TBILISI, DFWatch–The interim owners of the largest opposition-aligned TV station in Georgia, Rustavi 2, claim that they are not planning to break into the office of the company with the help of police. But they haven’t specified when they are planning to show up at the premises.
Nika Gvaramia’s ownership over the company was temporarily suspended and interim owners were hastily appointed by the Tbilisi City Court on Thursday night. Kibar Khalvashi, businessman and a former owner of Rustavi 2 is Mr Gvaramia’s primary opponent in the dispute.
Davit Dvali, one of the founders of Rustavi 2 and one of the defendants on the side of Mr Khalvashi in the legal dispute over the ownership of the TV company said on Friday that the current owners should show a ‘good will’ and cooperate.
Mr Khalvashi’s lawyer Paata Salia said on Friday that ‘the previous owners haven’t been sacked, but their status has only been temporarily suspended. It’s their responsibility to cooperate with the new management in order to carry out the transition of ownership process smoothly, with no commotion.’
Mr Dvali added that if he was allowed inside the premises of Rustavi 2, he would be ready to talk and answer questions. He also said that him and other interim owners were ready to meet the previous owners on a neutral territory.
‘I consider you my future co-workers. We can meet wherever and however you want. Let’s discuss all the doubts or issues you might have’, Mr Dvali added.
On a joint press conference with Mr Dvali and Mr Khalvashi, Jarji Akimidze, another founder of Rustavi 2 said that they had agreed on three points of cooperation. The agreement includes a point which says that the company should disassociate itself from any political force — be it the government or the opposition.

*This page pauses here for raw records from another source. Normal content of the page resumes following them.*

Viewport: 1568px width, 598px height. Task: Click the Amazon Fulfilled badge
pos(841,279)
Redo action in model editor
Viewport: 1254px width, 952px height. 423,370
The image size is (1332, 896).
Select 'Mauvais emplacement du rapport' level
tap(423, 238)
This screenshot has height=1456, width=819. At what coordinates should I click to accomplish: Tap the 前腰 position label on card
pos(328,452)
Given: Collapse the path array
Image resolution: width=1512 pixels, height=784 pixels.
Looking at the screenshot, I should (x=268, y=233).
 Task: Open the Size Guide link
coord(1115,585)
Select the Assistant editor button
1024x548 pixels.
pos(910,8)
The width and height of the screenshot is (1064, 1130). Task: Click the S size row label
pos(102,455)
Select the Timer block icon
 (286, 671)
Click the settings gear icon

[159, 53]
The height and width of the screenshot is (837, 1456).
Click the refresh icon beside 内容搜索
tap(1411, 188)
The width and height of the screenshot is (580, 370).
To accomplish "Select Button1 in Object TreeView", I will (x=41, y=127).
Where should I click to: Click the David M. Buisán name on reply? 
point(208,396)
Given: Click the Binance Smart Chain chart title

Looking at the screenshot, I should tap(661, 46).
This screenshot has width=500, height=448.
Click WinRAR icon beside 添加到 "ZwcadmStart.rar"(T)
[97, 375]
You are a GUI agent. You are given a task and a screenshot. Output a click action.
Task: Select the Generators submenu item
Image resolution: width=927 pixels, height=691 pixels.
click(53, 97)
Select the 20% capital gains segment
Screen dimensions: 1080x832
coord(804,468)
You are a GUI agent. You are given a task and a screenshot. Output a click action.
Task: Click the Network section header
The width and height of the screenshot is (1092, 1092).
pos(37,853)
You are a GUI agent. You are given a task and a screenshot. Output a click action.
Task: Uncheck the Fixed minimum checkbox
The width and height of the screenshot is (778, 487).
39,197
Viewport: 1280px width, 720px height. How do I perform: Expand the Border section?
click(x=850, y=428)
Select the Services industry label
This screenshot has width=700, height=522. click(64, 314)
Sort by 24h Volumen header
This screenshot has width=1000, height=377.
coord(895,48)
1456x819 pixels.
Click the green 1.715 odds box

Mr Akimidze stressed that Rustavi 2 wasn’t free of political influence today, since it was under pressure of the former ruling party United National Movement.
‘We don’t want Rustavi 2 to belong to Saakashvili [former president with the United National Movement’s government] or Ivanishvili [former prime minister in the Georgian Dream’s government] or any other party’, Mr Akimidze underscored.
Another point is that the channel should never become a ‘side’ in the political process; it should always be objective and critical.
Finally, the agreement states that the company won’t receive financing from the state budget or political parties.